Failure to Document Valid Discharge Reasons and Physician Orders
Penalty
Summary
The facility failed to ensure that there was a valid reason for discharge and that a physician's discharge order was documented for four residents who were discharged. For each of these residents, the medical records lacked documentation of a physician's order for discharge and did not specify a valid reason for the discharge prior to the residents being transferred to other facilities. The records also did not show that the discharges were based on endangerment to the safety or health of the residents or others, as required. Instead, the discharges were attributed to the facility's decision to remodel a locked unit, with no evidence of immediate medical necessity or resident-specific justification. The residents involved had significant cognitive impairments and complex medical histories, including diagnoses such as vascular dementia, Alzheimer's disease, delusional disorders, mood disorders, epilepsy, and chronic kidney disease. Care plans for these residents indicated risks such as elopement, wandering, depression, and the need for supervision with activities of daily living. Despite these vulnerabilities, the facility did not document individualized discharge planning or ensure that the residents or their responsible parties were given adequate notice or choice regarding the transfer.
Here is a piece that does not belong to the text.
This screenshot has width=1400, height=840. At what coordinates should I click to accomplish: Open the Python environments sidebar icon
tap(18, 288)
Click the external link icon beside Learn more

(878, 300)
Family members reported being informed of the transfer on the same day it occurred, with some stating they were not given options for alternative facilities or provided with discharge paperwork or instructions. Interviews with facility staff, including the DON, ADON, and administrator, revealed inconsistencies and gaps in the discharge process. Staff were unclear about the required notice period for discharges, the documentation needed, and the involvement of the physician in initiating discharges. The facility's discharge policy required that discharges be appropriate and documented in the medical record, but this was not followed. The lack of proper documentation and communication placed residents at risk for diminished continuity of care and unsafe or improper discharges.